Nusantaraterkini.co, LANGKAT – Sejumlah pelaku Rumah Pangan Kita (RPK) di Kabupaten Langkat mengaku mulai terbebani dengan meningkatnya biaya operasional distribusi beras SPHP setelah gudang Bulog Stabat tidak lagi beroperasi sementara akibat renovasi.
Padahal selama ini, keberadaan RPK menjadi salah satu ujung tombak pemerintah dalam menjaga stabilitas harga pangan dan memastikan masyarakat tetap memperoleh beras SPHP dengan harga eceran tertinggi (HET).
Salah seorang pemilik RPK di Stabat, Dony Syahputra, mengungkapkan bahwa sebelum gudang Bulog Stabat direnovasi, proses pengambilan surat order (SO) hingga distribusi beras dapat dilakukan dengan lebih mudah dan efisien.
Baca Juga : Jaga Stabilitas Harga, Bulog Sumsel Babel Optimalkan Penyaluran Beras SPHP
“Dulu seluruh proses pengambilan dilakukan di gudang Stabat. Ongkos angkut masih relatif ringan dan distribusi ke masyarakat juga lebih lancar,” ujar Dony, Rabu (13/5/2026).
Namun dalam beberapa bulan terakhir, pengambilan beras dialihkan ke wilayah Medan sesuai arahan Bulog Cabang Medan.

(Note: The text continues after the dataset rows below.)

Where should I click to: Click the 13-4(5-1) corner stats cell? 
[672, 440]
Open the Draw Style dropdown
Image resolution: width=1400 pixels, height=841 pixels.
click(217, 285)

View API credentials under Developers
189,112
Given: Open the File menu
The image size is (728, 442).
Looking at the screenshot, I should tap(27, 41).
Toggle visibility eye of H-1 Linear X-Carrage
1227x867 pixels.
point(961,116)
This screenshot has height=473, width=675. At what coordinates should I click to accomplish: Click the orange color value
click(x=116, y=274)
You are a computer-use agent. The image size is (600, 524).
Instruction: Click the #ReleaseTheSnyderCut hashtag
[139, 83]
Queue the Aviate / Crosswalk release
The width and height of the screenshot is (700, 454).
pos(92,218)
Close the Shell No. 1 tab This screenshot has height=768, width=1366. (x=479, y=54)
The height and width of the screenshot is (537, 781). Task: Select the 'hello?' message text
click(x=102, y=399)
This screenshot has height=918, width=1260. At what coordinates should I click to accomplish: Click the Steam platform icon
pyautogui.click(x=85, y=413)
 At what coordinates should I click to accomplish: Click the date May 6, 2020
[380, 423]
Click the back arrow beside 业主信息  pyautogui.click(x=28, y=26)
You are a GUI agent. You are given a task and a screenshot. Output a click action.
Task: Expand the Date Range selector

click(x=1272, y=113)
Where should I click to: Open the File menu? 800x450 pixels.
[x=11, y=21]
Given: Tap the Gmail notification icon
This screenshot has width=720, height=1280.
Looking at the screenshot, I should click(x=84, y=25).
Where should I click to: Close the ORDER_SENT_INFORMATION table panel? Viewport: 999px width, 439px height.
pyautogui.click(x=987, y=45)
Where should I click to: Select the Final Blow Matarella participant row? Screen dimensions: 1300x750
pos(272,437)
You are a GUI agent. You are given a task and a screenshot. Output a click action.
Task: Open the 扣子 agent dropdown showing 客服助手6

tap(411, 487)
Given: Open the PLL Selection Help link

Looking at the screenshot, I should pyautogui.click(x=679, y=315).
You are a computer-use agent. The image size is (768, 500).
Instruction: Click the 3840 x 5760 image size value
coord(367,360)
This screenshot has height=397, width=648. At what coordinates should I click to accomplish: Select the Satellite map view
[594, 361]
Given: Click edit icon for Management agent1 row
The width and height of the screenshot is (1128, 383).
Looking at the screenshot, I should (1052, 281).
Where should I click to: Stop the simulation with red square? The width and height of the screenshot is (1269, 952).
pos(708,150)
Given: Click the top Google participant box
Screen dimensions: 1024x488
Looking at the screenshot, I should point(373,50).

Para mitra RPK harus mengambil surat order ke Kantor Bulog di Tanjung Morawa sebelum melanjutkan pengambilan beras ke gudang yang telah ditentukan di Kota Medan.
Menurut Dony, perubahan mekanisme tersebut membuat biaya operasional meningkat cukup signifikan. Para mitra harus menanggung biaya bahan bakar, tol, sewa mobil barang, hingga tenaga bongkar muat secara mandiri.
Baca Juga : KDKMP Gelar Gerakan Pangan Murah di Padangsidimpuan, Jaga Stok Jelang Lebaran
Di sisi lain, jumlah pengambilan beras yang sebelumnya mencapai 400 goni per pekan kini dibatasi hanya 200 goni.
“Jarak tempuh semakin jauh, sementara biaya tol dan sewa kendaraan tetap tinggi. Yang menjadi persoalan, jumlah beras yang bisa diambil justru berkurang,” katanya.
Dony berharap pihak Bulog dapat memberikan solusi ataupun kebijakan yang lebih meringankan bagi mitra RPK di daerah, khususnya Kabupaten Langkat yang harus mengambil stok hingga ke Medan.
Ia mengusulkan agar kuota pengambilan dapat kembali menjadi 400 goni seperti sebelumnya, atau setidaknya pengambilan dilakukan dua minggu sekali dengan jumlah yang lebih besar agar biaya operasional tetap sebanding.
“Kalau gudang Stabat memang masih renovasi, minimal pengambilan bisa dua minggu sekali dengan jumlah 400 goni. Karena biaya jalan, tol, dan sewa mobil tetap sama,” ungkapnya.
Menurutnya, para pelaku RPK selama ini tidak hanya mencari keuntungan semata, tetapi juga ikut membantu pemerintah menjaga kestabilan harga pangan di tengah masyarakat.
“Kami berharap ada kebijakan yang bisa sedikit meringankan para mitra RPK supaya tetap bertahan dan masyarakat kecil tetap mudah mendapatkan beras SPHP dengan harga HET,” tutupnya.